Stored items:
☆ ☆ ☆ ☆ ☆
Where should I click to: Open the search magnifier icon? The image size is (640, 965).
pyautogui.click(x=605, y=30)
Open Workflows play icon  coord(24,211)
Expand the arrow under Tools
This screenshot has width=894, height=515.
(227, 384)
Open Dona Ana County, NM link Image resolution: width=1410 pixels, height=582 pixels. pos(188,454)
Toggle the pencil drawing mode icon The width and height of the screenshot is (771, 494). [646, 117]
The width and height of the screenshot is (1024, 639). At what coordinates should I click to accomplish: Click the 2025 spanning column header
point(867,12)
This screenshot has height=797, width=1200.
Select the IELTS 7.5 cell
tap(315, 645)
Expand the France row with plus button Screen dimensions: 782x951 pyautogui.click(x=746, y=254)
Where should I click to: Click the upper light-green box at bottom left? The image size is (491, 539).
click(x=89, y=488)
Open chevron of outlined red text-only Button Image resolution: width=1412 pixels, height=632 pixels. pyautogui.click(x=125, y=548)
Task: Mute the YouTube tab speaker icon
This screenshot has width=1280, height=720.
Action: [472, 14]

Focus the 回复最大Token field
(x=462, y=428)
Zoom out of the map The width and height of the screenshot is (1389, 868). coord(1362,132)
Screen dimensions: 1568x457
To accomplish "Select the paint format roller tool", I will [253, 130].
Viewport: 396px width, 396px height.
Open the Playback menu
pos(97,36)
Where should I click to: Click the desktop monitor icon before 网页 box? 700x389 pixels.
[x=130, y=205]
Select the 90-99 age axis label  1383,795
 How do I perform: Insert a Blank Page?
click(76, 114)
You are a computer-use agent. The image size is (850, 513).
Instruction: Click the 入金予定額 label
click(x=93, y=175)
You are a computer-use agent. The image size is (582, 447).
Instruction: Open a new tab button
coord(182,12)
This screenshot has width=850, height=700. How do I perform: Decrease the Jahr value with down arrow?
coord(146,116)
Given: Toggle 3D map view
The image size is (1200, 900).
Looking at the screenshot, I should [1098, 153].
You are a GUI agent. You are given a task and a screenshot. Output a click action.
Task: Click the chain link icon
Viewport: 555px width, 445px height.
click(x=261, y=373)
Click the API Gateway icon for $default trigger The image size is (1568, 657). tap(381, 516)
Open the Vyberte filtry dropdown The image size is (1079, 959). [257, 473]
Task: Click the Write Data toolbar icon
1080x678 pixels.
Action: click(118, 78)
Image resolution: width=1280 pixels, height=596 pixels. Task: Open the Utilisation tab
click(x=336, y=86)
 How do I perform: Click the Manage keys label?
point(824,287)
☆ ☆ ☆ ☆ ☆
## Activity
Output the records exactly, including every line.

## Exercise output
Where should I click to: Open the search magnifier icon? The image size is (640, 965).
pyautogui.click(x=605, y=30)
Open Workflows play icon  coord(24,211)
Expand the arrow under Tools
This screenshot has width=894, height=515.
(227, 384)
Open Dona Ana County, NM link Image resolution: width=1410 pixels, height=582 pixels. pos(188,454)
Toggle the pencil drawing mode icon The width and height of the screenshot is (771, 494). [646, 117]
The width and height of the screenshot is (1024, 639). At what coordinates should I click to accomplish: Click the 2025 spanning column header
point(867,12)
This screenshot has height=797, width=1200.
Select the IELTS 7.5 cell
tap(315, 645)
Expand the France row with plus button Screen dimensions: 782x951 pyautogui.click(x=746, y=254)
Where should I click to: Click the upper light-green box at bottom left? The image size is (491, 539).
click(x=89, y=488)
Open chevron of outlined red text-only Button Image resolution: width=1412 pixels, height=632 pixels. pyautogui.click(x=125, y=548)
Task: Mute the YouTube tab speaker icon
This screenshot has width=1280, height=720.
Action: [472, 14]

Focus the 回复最大Token field
(x=462, y=428)
Zoom out of the map The width and height of the screenshot is (1389, 868). coord(1362,132)
Screen dimensions: 1568x457
To accomplish "Select the paint format roller tool", I will [253, 130].
Viewport: 396px width, 396px height.
Open the Playback menu
pos(97,36)
Where should I click to: Click the desktop monitor icon before 网页 box? 700x389 pixels.
[x=130, y=205]
Select the 90-99 age axis label  1383,795
 How do I perform: Insert a Blank Page?
click(76, 114)
You are a computer-use agent. The image size is (850, 513).
Instruction: Click the 入金予定額 label
click(x=93, y=175)
You are a computer-use agent. The image size is (582, 447).
Instruction: Open a new tab button
coord(182,12)
This screenshot has width=850, height=700. How do I perform: Decrease the Jahr value with down arrow?
coord(146,116)
Given: Toggle 3D map view
The image size is (1200, 900).
Looking at the screenshot, I should [1098, 153].
You are a GUI agent. You are given a task and a screenshot. Output a click action.
Task: Click the chain link icon
Viewport: 555px width, 445px height.
click(x=261, y=373)
Click the API Gateway icon for $default trigger The image size is (1568, 657). tap(381, 516)
Open the Vyberte filtry dropdown The image size is (1079, 959). [257, 473]
Task: Click the Write Data toolbar icon
1080x678 pixels.
Action: click(118, 78)
Image resolution: width=1280 pixels, height=596 pixels. Task: Open the Utilisation tab
click(x=336, y=86)
 How do I perform: Click the Manage keys label?
point(824,287)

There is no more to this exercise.